Relation between cholesterol content of plasma membrane and amount of ¹²⁵I-PFO* bound to cell surface of SV-589 cells. (A) On day 0, cells were set up in medium A at 4 × 10⁵ cells per 100-mm dish. On day 3, cells were refed with medium B. On day 4, plasma membranes were purified as described in Materials and Methods. Equal volumes of the input, unbound fraction, and bound (eluted) fraction were subjected to 8 or 15% SDS/PAGE and immunoblotted with antibodies against the indicated organelle marker.

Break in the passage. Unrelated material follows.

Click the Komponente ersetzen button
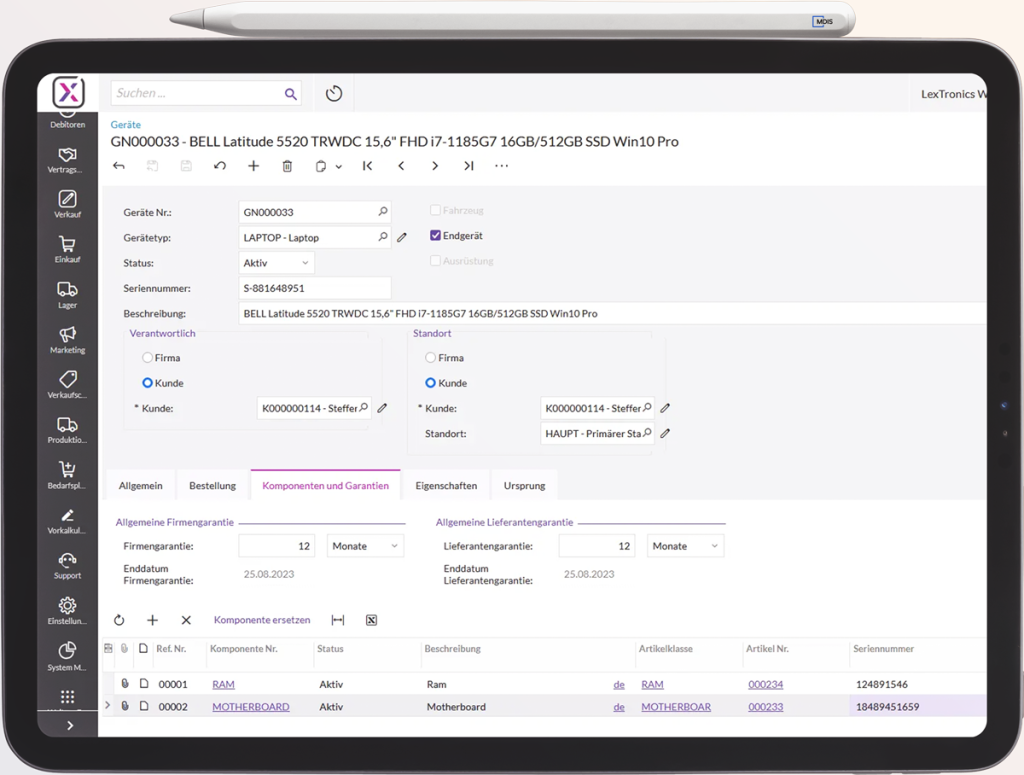Image resolution: width=1024 pixels, height=775 pixels. 262,620
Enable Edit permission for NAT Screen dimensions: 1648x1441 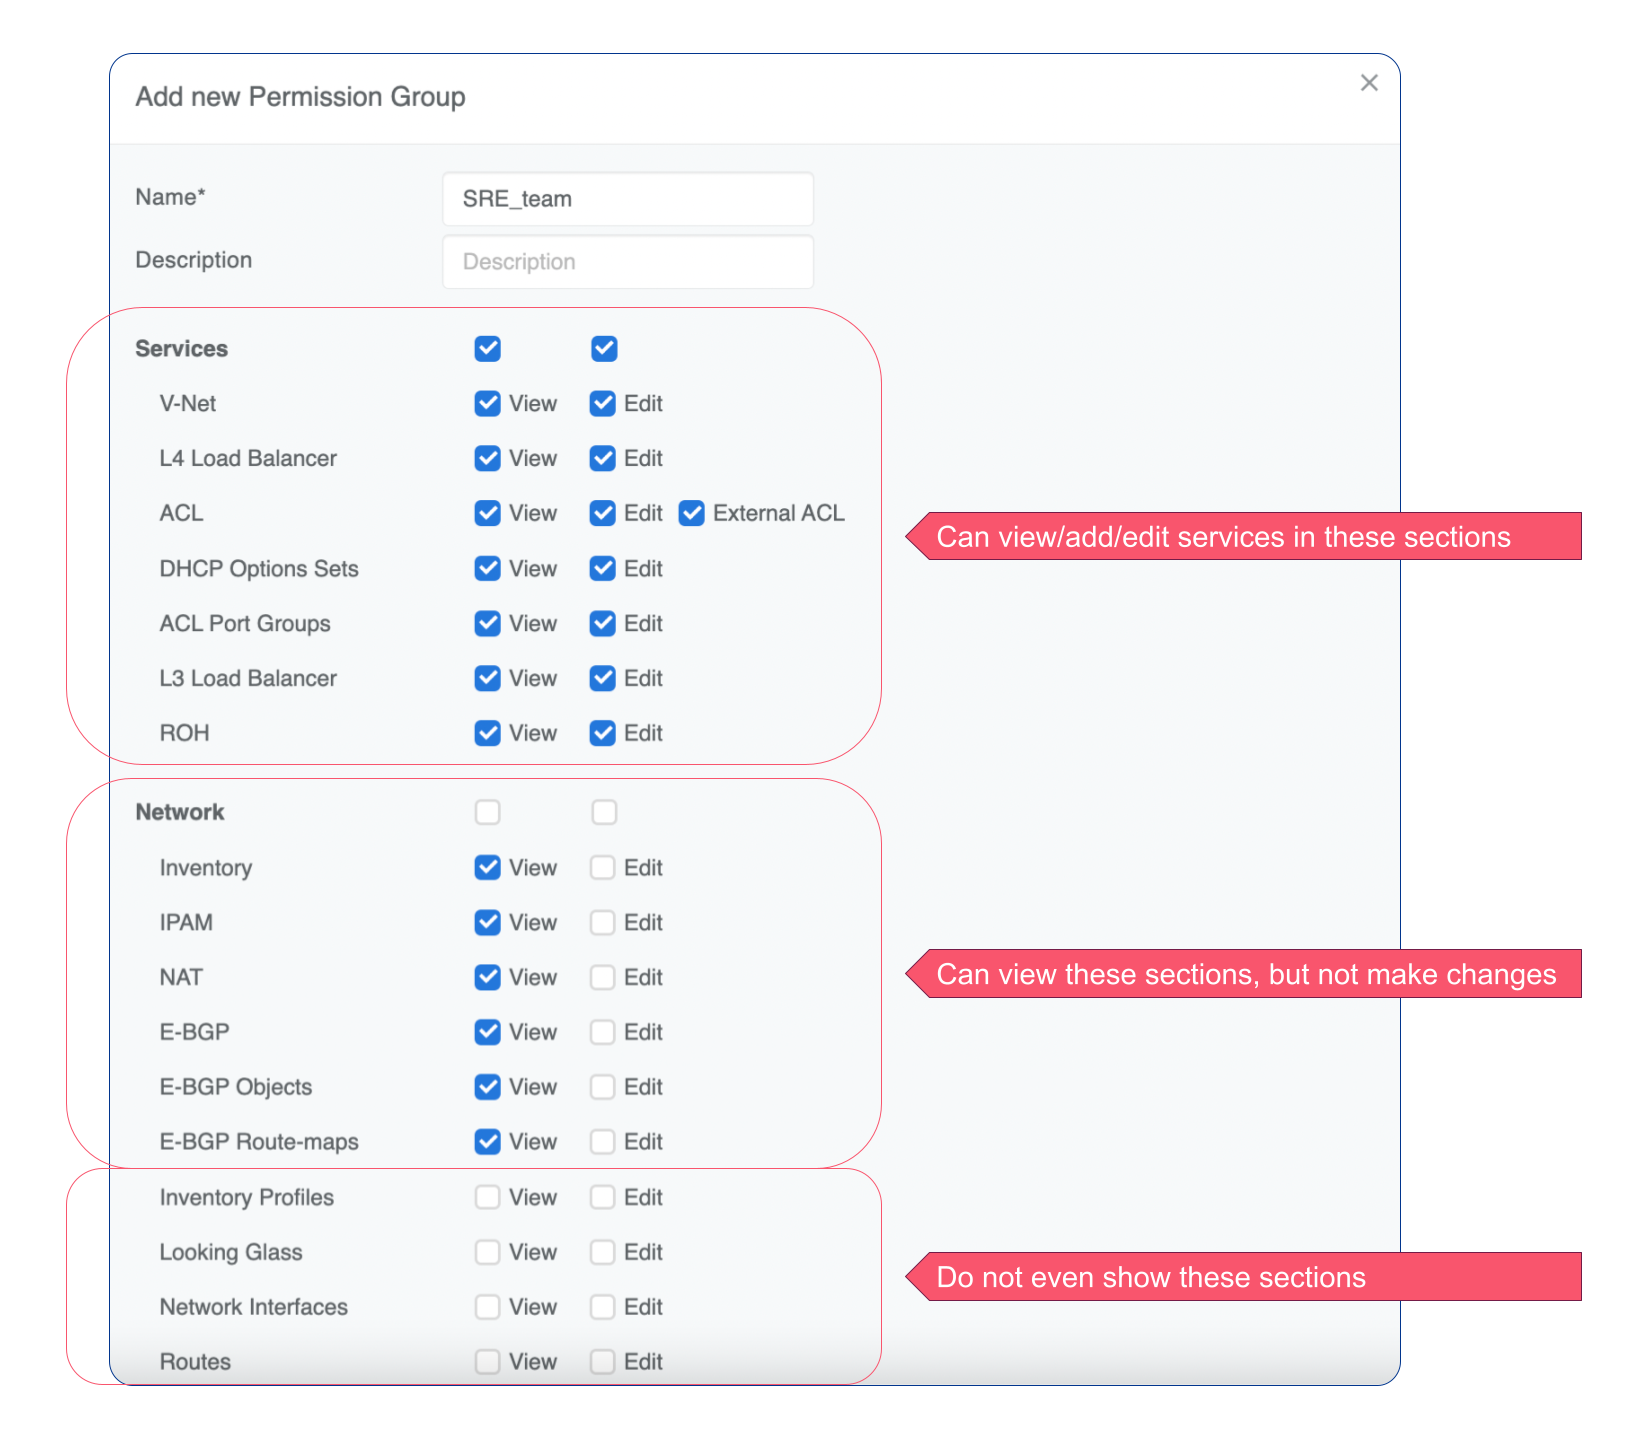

Filters were exposed to film at room temperature for 5–60 s. (B) On day 0, cells were set up in medium A at 1 × 10⁵ cells per 60-mm dish. On day 3, cells were refed with medium B. On day 4, groups of 12 dishes of cells were each treated with the indicated concentration of HPCD in medium B for 1 h at 37 °C, after which the cells were washed five times as described in Materials and Methods. Each group of 12 dishes was then divided into two sets of six dishes. The cells from each six-dish set were pooled together and processed for purification of plasma membranes. Lipids were extracted from the plasma membranes, and the content of unesterified cholesterol and choline-containing phospholipids was measured. Values for total phospholipids were calculated from measurements of choline-containing phospholipids as described in Materials and Methods. Each value represents the average of duplicate measurements for each of the two pooled sets, each denoted by a different symbol (●, △). (C) Cells were cultured under identical condition as described in B. On day 4, after treatment with HPCD and washing, each cell monolayer was incubated with 2 mL of ice-cold buffer E containing 25 μg/mL ¹²⁵I-PFO* (19 × 10³ cpm/μg). After 2 h at 4 °C, the total amount of cell surface ¹²⁵I-PFO* binding was determined. Each value represents the average of duplicate incubations. (D) Graph showing the amount of cell surface ¹²⁵I-PFO* binding plotted as a function of the unesterified cholesterol content of the plasma membrane for three independent experiments (denoted by red, blue, and black circles), one of which (●) was done in parallel with B and C.